Fewer Words, greater Impact
Goodbye words, hello music. And visuals. With six-second TV spots, Snapchat, Storyvine, Twitter, and Facebook, brands will increasingly need to master the art of using fewer words to create more impact. Look for expertise in visual storytelling, semiotics, and influencer marketing to become increasingly critical skill sets.
Rob Blazek, RPh
Senior VP, Networks and Analytics
Rx EDGE Pharmacy Networks
Integrated Models Lead to Better Communications
Integrated models in care are inspiring better patient communications. Coordination among pharmacy benefit managers (PBMs), insurers, and physicians allows pharmacies to proactively contact patients regarding important aspects of their care.
As an example, a pharmacy’s information about a diabetic patient taking metformin may be linked to diagnostic notes in the
electronic health records. The pharmacist with access to this data can initiate a conversation with the patient about A1C levels, flag a late refill, and discuss potential changes to the regimen.
Executive VP, Marketing, Rx EDGE
The Future of AI-Enabled Tech
Patient-based technologies were on view in abundance at the National Association of Chain Drug Stores Total Store Expo, an annual gathering of pharma manufacturers and retailers. Their Vision 2028 exhibit provided imagination-sparking insights into the ways current trends are becoming future realities. Innovations on display included wireless pill bottles that collect and send adherence data, facial recognition software for personalized pharmacy experiences, and AI-enabled health services apps. For pharma companies, these and other technologies offer exciting potential for patient education and interaction.
Putting Knowledge in the Hands of Patients
One of the most patient-centric tools available to patients is PatientsLikeMe. More than 80 biopharmaceutical and healthcare industry organizations have partnered with PatientsLikeMe to help accelerate health outcomes.
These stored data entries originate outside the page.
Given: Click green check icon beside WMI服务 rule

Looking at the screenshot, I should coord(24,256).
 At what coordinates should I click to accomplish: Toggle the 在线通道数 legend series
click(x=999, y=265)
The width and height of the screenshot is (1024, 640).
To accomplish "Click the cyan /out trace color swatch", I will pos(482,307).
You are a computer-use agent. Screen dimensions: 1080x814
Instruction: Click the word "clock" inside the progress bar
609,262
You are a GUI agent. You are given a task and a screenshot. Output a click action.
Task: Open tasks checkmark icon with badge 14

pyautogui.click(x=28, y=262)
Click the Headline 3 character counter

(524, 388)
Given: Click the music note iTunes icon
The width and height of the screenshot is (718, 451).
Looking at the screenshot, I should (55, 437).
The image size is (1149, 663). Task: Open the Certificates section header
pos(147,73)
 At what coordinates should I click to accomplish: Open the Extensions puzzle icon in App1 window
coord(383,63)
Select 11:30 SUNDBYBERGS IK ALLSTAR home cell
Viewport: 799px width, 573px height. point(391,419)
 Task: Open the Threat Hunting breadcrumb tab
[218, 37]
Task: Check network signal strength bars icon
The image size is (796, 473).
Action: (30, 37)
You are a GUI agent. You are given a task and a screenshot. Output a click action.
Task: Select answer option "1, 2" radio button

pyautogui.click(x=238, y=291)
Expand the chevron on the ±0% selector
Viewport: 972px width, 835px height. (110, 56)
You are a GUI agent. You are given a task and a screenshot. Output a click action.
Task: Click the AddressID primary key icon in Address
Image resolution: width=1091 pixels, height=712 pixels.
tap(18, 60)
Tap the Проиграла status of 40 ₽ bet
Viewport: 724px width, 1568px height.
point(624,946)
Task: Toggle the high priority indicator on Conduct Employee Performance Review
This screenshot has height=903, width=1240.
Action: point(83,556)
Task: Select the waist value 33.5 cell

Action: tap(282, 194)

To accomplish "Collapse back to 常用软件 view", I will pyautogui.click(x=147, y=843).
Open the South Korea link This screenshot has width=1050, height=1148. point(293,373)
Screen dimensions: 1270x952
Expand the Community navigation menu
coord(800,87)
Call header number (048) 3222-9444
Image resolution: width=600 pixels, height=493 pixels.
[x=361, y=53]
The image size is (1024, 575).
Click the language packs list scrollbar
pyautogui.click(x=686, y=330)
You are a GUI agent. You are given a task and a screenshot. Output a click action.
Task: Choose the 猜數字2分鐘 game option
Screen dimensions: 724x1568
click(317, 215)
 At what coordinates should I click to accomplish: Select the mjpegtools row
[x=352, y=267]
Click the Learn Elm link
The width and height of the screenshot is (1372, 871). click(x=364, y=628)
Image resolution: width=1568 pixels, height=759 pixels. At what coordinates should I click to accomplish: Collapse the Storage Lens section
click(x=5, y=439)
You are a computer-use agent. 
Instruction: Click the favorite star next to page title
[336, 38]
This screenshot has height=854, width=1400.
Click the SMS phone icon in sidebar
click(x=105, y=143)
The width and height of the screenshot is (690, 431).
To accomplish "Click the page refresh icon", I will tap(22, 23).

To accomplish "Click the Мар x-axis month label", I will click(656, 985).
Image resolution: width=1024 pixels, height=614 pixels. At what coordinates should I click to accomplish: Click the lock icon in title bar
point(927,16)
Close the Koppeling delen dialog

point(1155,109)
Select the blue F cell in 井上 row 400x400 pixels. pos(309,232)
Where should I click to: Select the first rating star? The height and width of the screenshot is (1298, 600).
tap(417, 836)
PatientsLikeMe actively engages people in their own healthcare journey, then takes the information patients share about their symptoms, treatment, and health outcomes to develop millions of data points about the disease. Those data are then aggregated and organized to reveal new insights, which are shared with all stakeholders. These insights help industry to develop more beneficial products and services, and for healthcare providers to enhance their care programs.
One area where PatientsLikeMe has had a significant impact is with addressing gaps in safety data. By partnering with PatientsLikeMe, the FDA is gaining access to data from more than 350,000 members reporting 2,500 conditions. The partnership, which began in 2015, has the potential to influence the FDA’s risk assessment of drugs, giving the agency a more complete picture of side effects.
PatientsLikeMe has undertaken a number of other patient-centric projects that have the potential to improve care of patients while reducing costs, which is why so many pharmaceutical companies are partnering with the organization.